Джейн болеет. Бекка долго взвешивала все «за» и «против», прежде чем сообщить. Она прекрасно представляла себе папины трудности и не хотела взваливать на него чувство вины за то, над чем он не властен.
— Серьезно болеет?
— Рак.
— Это еще что?
— Ты не знаешь, что такое рак?
— Знаю, конечно. Просто упустил из вида.
— Что упустил?
Он помолчал.
— А этот что говорит?
— Кто этот?
— За которого она вышла замуж.
— Майкл? Она не выходила за Майкла.
— Нет? — Тим опешил. — Почему?
— Не знаю точно, пап. Она с ним порвала.
Порвала? И давно? Он совсем упустил ее из вида.
Тим смотрел в окно на парковку — легкомысленный асфальтовый пятачок, перевалочный пункт на пути в благословенные края либо отправная площадка для тех, кого тянет в дорогу. Но к нему не относится ни то ни другое. Вскоре он вылезет из машины и никуда не поедет. Бекка укатит, а на него навалится тоска пустого вечера. И он ничем не может помочь ни себе, ни ей, никому из них.
Он повернулся к дочери.
— Я ничего не могу сделать.
— Я не прошу тебя ничего делать. Просто решила, ты должен знать.
— Нет, — покачал он головой. — Не должен.
В городке, где на каждом шагу попадались сберегательные банки и расписанные ковбойскими сюжетами стены, он купил себе мокка фраппучино. Со стаканом в руке он плелся между рядами одноэтажных домов, среди которых то и дело встречались выставленные на продажу. Неожиданно сбоку мелькнула распахнутая калитка. Табличка «продается» терялась на заросшем газоне, а на крыльце дома лежал заляпанный матрас.
Вытянувшись на матрасе, Тим допил кофе, наблюдая за черной белкой с ободранным хвостом, бодро скачущей по деревьям. На крыльце дома напротив показался человек с тростью. Усевшись на скамью, человек повернулся налево, потом направо, потом снова налево, поставив трость между ног и обхватив ладонями латунный набалдашник. Затем встал и с решимостью того, чья жизнь свелась к одному-единственному делу, начал сгонять метлой оставшуюся после дождя лужу. Потом снова уселся обозревать окрестности. Наконец ушел обратно в дом.
Тим поднялся с матраса и покинул заброшенный двор.
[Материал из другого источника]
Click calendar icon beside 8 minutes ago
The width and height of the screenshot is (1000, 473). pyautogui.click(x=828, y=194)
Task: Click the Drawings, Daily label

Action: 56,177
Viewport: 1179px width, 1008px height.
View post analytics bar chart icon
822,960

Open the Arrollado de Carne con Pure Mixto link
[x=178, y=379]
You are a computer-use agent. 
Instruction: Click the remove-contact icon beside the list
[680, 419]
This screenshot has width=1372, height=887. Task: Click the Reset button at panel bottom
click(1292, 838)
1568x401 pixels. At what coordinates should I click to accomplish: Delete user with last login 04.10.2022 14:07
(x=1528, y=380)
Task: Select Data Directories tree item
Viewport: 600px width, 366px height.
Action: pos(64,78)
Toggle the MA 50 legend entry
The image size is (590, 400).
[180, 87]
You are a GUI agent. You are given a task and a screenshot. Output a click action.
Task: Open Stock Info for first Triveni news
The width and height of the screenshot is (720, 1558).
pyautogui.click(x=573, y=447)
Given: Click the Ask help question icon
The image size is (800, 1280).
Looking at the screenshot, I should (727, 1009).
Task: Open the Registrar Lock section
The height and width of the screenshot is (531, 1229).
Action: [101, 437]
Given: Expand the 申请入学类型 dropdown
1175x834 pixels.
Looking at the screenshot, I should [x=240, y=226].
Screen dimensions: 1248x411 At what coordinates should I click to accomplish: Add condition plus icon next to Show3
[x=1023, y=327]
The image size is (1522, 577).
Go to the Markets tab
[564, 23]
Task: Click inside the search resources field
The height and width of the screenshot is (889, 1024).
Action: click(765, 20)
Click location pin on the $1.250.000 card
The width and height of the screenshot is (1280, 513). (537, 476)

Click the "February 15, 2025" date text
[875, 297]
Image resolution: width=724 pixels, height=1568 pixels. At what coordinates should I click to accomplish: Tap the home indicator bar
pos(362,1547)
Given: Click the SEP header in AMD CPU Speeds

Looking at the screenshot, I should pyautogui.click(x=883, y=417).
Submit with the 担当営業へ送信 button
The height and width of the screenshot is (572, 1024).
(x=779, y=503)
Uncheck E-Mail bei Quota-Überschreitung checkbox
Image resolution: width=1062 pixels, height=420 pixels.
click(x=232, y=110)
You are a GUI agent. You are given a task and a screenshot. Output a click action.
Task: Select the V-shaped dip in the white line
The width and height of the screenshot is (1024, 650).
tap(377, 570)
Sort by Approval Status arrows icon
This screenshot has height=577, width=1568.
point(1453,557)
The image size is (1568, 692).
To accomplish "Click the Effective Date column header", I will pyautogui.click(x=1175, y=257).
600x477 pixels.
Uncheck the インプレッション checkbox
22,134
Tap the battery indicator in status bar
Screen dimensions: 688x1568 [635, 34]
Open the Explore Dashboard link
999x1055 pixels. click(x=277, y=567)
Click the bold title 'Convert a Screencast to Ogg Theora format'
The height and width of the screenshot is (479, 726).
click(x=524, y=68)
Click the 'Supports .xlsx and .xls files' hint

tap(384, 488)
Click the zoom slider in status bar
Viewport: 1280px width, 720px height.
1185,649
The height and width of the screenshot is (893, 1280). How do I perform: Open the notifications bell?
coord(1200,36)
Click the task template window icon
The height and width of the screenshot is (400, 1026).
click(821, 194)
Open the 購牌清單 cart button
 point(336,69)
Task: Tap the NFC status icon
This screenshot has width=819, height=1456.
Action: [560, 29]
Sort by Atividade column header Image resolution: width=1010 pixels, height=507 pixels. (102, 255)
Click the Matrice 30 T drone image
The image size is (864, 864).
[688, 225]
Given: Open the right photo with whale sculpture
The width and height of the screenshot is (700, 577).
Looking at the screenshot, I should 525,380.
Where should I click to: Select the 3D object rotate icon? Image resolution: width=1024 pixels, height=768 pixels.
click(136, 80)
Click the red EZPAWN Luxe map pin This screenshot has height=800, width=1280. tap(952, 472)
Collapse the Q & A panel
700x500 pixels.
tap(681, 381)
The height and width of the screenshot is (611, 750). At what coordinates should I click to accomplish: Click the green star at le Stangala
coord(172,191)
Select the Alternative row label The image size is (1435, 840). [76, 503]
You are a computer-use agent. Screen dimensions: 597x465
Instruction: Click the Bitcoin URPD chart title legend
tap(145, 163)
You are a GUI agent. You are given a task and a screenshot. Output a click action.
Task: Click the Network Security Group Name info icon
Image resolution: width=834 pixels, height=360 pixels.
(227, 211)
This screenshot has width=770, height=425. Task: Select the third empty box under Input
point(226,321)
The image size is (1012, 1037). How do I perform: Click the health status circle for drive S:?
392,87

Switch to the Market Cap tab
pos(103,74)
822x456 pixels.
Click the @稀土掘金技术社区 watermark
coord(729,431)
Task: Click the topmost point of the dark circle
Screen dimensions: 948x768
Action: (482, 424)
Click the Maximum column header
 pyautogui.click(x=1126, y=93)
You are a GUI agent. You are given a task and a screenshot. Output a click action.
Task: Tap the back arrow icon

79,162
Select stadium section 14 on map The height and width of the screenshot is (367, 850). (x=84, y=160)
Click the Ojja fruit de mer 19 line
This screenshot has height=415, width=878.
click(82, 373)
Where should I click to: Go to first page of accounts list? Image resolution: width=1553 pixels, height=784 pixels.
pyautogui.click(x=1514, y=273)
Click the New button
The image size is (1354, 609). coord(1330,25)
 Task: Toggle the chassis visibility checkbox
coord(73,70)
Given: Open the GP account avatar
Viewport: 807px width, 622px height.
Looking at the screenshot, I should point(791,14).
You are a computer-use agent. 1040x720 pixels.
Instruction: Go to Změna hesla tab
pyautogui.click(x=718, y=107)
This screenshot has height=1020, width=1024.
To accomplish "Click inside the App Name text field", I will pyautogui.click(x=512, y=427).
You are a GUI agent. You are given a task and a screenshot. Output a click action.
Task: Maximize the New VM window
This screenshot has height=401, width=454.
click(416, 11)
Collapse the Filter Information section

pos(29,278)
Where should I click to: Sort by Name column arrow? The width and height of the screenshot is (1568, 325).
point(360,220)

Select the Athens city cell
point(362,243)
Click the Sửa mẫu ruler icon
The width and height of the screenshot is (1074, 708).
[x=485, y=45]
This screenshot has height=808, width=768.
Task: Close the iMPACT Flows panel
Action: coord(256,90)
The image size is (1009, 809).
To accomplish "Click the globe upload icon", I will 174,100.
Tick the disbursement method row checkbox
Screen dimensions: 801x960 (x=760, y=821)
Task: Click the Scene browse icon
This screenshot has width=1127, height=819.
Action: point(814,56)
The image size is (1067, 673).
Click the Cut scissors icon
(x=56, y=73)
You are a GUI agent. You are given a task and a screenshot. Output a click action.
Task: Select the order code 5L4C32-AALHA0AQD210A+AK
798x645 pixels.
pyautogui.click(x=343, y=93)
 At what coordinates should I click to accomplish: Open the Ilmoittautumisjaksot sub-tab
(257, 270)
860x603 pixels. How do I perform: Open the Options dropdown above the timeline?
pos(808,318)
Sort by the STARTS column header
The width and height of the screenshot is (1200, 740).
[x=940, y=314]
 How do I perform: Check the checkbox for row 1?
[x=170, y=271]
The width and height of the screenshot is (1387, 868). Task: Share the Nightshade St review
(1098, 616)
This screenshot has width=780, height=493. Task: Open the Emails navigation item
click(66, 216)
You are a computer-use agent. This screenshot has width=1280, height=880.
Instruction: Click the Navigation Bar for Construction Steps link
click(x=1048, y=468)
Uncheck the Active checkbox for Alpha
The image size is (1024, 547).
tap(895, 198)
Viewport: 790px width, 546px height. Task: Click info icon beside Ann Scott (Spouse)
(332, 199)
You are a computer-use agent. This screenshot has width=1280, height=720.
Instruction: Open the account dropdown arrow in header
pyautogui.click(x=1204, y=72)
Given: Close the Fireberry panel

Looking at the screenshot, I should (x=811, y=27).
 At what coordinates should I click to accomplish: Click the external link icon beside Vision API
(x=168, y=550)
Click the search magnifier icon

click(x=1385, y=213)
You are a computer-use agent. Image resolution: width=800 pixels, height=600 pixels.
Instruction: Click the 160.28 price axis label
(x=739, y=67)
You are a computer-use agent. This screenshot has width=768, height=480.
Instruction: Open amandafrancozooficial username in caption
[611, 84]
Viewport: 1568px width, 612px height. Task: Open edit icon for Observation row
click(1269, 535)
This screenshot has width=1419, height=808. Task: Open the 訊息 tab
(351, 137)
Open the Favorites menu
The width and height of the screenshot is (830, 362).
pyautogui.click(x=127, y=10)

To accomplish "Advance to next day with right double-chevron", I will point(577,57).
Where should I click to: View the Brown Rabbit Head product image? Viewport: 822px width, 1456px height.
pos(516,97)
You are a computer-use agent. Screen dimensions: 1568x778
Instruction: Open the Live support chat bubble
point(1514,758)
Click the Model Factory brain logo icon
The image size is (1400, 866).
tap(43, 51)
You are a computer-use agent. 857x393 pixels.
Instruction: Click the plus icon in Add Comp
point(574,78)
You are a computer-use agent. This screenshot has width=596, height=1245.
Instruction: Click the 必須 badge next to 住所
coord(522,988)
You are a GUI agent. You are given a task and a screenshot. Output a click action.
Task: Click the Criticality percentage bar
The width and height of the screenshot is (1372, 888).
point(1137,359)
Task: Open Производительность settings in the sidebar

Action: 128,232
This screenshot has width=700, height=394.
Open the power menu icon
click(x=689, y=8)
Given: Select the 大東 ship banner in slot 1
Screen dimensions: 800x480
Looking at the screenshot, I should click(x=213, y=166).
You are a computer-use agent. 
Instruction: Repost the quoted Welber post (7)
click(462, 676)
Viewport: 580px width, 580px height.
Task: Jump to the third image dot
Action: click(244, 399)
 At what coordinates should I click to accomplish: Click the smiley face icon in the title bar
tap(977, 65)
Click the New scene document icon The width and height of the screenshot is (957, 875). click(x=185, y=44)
Он снова брел по улице, разглядывая картины на стенах — в основном коровьи стада и лошадиные табуны, и только одна с индейцами. Зайдя в магазин туристических товаров, он купил еще пару ботинок, светоотражающую ленту на липучке, новую палатку, непромокаемые брюки и дождевик, питательные батончики, дополнительную термоводолазку и пуловер, а еще компас. Обновил содержимое рюкзака.
Не скатываться до банальной совокупности потребностей. Не спать. Это усложняет дело, но помогает потратить избыток энергии и прожить день не зря. Он любит ее. Он всегда ее любил. Вернуться к ней, пока она еще жива, — больше от него ничего не требуется.